The "safe" is not in the fund company
Although fund companies have raised a lot of investors' funds and concentrated on investment management, these funds are not in the pockets of fund companies.
According to the regulations of China Securities Regulatory Commission, in order to ensure the safety of fund assets and the professionalism of fund operation, the management and custody of fund assets are separated, that is, the fund manager is responsible for the investment operation and management of the fund, and the fund custodian is responsible for the custody of fund assets and the entry and exit of funds. The responsibilities of the fund custodian are mainly embodied in the custody of fund assets, fund settlement, accounting review and supervision of fund investment operation. Moreover, the funds deposited in the custodian bank are stored in the form of independent fund accounts, and the fund manager and the creditors of the fund custodian have no claim on the fund assets.
More commonly, fund companies and fund managers are only responsible for trading operations, while banks are responsible for bookkeeping and financial management.
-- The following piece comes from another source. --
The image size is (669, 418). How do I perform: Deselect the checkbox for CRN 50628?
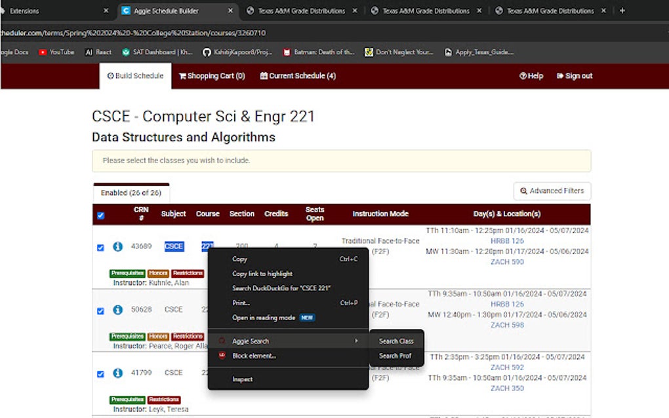(x=100, y=309)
So when we look at the annual performance report of the fund, we will see the "custody fee", which is generally 0.25%. Also, even if the fund management company or even the custodian bank goes bankrupt, the debt collectors have no right to touch the assets of the fund special account, because this special account is independent and belongs to all fund investors.
Of course, every fund management company must obtain a "birth certificate" from the CSRC to be legal. The above-mentioned "safe box" is only valid for legitimate funds, and those funds sold through illegal channels should never be touched.